> [EXERCISE]: Look through the material below and copy exactly the lines from the line with "Switch to the 保证金账户 tab" to the line with "Instruction: Click the", those two lines included.
━━━ SUPPLIED MATERIAL
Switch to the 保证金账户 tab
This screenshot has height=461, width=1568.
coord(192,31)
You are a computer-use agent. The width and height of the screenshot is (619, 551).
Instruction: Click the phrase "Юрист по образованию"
━━━━━━
━━━ SUPPLIED MATERIAL
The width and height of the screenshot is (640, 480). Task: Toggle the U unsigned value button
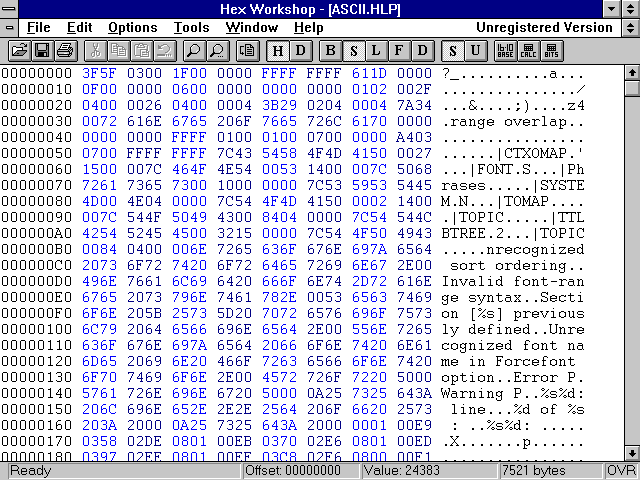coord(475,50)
━━━━━━
━━━ SUPPLIED MATERIAL
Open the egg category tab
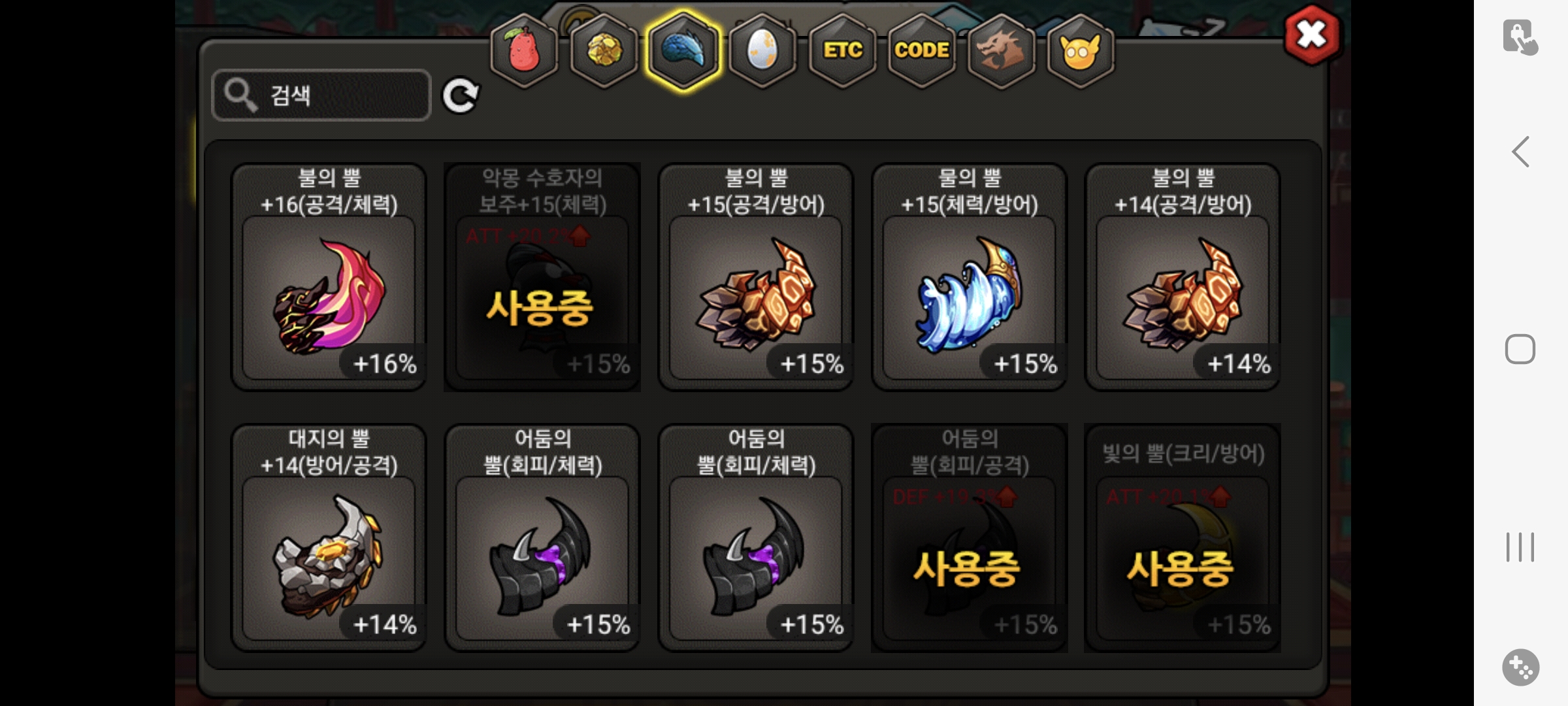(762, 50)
━━━━━━
> [FINISHED TASK]:
Switch to the 保证金账户 tab
This screenshot has height=461, width=1568.
coord(192,31)
You are a computer-use agent. The width and height of the screenshot is (619, 551).
Instruction: Click the phrase "Юрист по образованию"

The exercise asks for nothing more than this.